# [How to complete this task]
Check each line of the records for "computer"; collect those that have it.

# [Record extracts]
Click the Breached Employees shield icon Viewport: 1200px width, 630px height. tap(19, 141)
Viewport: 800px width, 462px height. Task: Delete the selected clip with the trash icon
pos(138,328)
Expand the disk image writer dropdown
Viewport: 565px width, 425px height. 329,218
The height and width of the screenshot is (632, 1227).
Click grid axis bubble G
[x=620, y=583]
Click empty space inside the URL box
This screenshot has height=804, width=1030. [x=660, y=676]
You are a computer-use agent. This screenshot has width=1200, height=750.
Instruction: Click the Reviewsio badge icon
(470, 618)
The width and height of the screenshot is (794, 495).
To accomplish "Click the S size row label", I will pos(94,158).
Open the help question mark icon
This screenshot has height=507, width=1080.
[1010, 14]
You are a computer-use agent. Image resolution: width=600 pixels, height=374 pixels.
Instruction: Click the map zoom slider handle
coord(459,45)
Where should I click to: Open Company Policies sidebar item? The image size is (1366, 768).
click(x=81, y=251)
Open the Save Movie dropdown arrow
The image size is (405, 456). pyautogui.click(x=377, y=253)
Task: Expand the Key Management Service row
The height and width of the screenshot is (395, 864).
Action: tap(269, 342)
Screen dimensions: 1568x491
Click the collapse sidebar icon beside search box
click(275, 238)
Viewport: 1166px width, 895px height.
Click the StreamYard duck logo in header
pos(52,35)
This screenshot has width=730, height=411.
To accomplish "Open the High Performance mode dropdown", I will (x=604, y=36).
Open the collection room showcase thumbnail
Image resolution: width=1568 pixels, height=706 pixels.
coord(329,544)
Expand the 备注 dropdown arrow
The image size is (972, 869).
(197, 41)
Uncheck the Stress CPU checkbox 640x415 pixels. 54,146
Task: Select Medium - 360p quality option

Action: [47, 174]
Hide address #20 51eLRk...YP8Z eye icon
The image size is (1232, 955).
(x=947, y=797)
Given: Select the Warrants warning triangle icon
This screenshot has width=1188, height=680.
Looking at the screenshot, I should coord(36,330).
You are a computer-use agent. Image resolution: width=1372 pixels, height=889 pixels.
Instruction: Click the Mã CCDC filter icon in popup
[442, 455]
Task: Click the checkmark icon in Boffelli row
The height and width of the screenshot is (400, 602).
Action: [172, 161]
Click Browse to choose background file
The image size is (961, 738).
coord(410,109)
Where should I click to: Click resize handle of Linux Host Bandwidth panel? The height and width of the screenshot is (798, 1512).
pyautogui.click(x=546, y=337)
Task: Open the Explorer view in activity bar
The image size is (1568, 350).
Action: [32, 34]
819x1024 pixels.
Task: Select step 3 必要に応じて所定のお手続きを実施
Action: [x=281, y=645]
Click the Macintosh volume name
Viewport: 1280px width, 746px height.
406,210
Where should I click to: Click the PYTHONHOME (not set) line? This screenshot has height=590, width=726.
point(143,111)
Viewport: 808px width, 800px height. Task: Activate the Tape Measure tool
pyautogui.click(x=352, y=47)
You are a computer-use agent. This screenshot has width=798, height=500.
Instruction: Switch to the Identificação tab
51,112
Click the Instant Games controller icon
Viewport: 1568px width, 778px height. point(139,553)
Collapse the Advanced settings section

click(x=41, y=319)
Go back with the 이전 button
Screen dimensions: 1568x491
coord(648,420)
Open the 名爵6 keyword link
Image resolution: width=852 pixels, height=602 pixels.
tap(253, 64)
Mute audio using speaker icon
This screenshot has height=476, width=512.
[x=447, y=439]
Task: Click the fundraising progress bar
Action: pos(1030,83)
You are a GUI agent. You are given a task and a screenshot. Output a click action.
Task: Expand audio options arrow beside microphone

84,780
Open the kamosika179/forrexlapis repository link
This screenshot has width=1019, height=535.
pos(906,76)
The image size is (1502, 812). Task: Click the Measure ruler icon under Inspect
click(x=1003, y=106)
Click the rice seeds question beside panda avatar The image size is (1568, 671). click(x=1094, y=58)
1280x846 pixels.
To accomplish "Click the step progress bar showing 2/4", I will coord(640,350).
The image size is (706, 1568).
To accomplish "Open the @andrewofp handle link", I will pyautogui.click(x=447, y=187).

# [Response below]
You are a computer-use agent. This screenshot has width=1200, height=750.
You are a computer-use agent. Image resolution: width=600 pixels, height=374 pixels.
You are a computer-use agent. Image resolution: width=1372 pixels, height=889 pixels.
You are a computer-use agent. This screenshot has width=798, height=500.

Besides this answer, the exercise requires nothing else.